I’m now going to shed light on a very important law of physics that is very simple to understand and has many applications in astrophysics. The Stefan – Boltzmann’s Law is not a pop-science equation and most of us fail to understand its importance. So I decided to include it in my series. I will spend less time describing the meaning of the equation as it is very easy to understand. I’ll rather emphasize how this equation led to important breakthroughs in the field of solar and stellar astrophysics. As usual, let’s start from scratch.
A blackbody is a perfect absorber and emitter of light. It absorbs any light that falls on it. A perfect blackbody is also a perfect radiator. In general, the better an object is at absorbing light, the better it at emitting it, so a perfect absorber should be the most efficient radiator possible; but at the same time, if an object is a perfect absorber it will not reflect any radiation, and so it will look black. That’s why such objects are known as Black Bodies.
Then how come Sun is a blackbody? Actually, Sun has no solid surface. So any radiation that strikes the Sun is scattered and absorbed until it is completely lost. This makes it a perfect absorber. But, Sun is not a perfect emitter. It is evident from the graph below:
The orange line curve shows the spectrum of a perfect blackbody and the red curve shows the spectrum of Sun. The latter has many overshoots and dips from the ideal curve of blackbody and hence Sun is considered to be approximately a blackbody.

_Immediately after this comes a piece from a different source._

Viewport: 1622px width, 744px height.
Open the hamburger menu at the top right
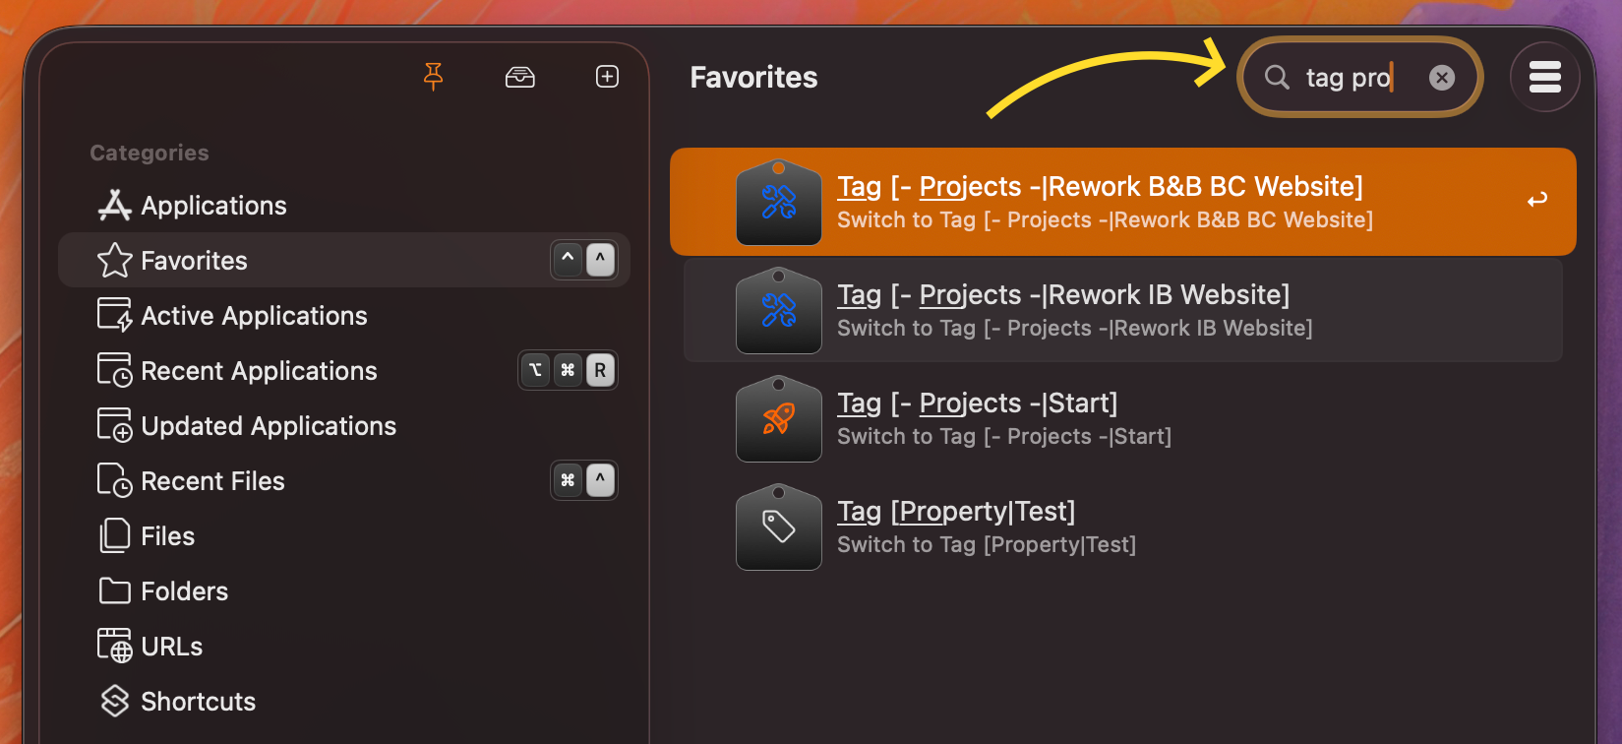[x=1545, y=77]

I have completed my main task. I just wanted to tell how this law is applicable to the Sun and other stars and for that I had to tell how Sun and other stars can be considered a black body. Now comes the interesting part of this article. It’s a small story that you’ll relish.
This law was first deduced experimentally by Josef Stefan in 1879. Before him, another scientist named J. Soret conducted a beautiful experiment in which he took a lamella (thin plate) and heated it to about 2000 K. He then kept the lamella at such a distance that it subtended an angle the same as that subtended by the Sun.
From his experiment, he inferred that the energy flux density (energy radiated) of Sun is 29 times that of the lamella. Stefan used this data and went further. He added another factor. He predicted that about 1/3 of the energy of the Sun is absorbed by the Earth’s atmosphere. So the actual energy flux is not 29 times, but 29 x 3/2 times that of the lamella. The number comes out to be 43.5.
He then plugged this value in his formula (given above). The energy radiated (L) is 43.5 times that of the lamella. This means that its temperature must be fourth power root of 43.5 times that of lamella (its easy mathematics. Just plug in the values in the equation above). Now (43.5)^1/4 = 2.57 and hence the final result obtained was that the temperature of the surface of Sun is 2.57 times that of the temperature of the lamella. The exact answer comes out to be 5700 K.
This was a remarkable result. It is just off by 1.3% of the currently accepted value of 5778 K. Remember, Stefan assumed the quantity of energy absorbed by the atmosphere to be 1/3 of the emitted energy. It was later found that his assumption was also correct. This was the first sensible approximation of the temperature of the Sun in the history of mankind.
Now it should be clear why I was overemphasizing the importance of this simple equation. Take any star and you can measure its temperature, luminosity and surface area using this law. This law can be derived from thermodynamics as well as from Planck’s law of blackbody radiation.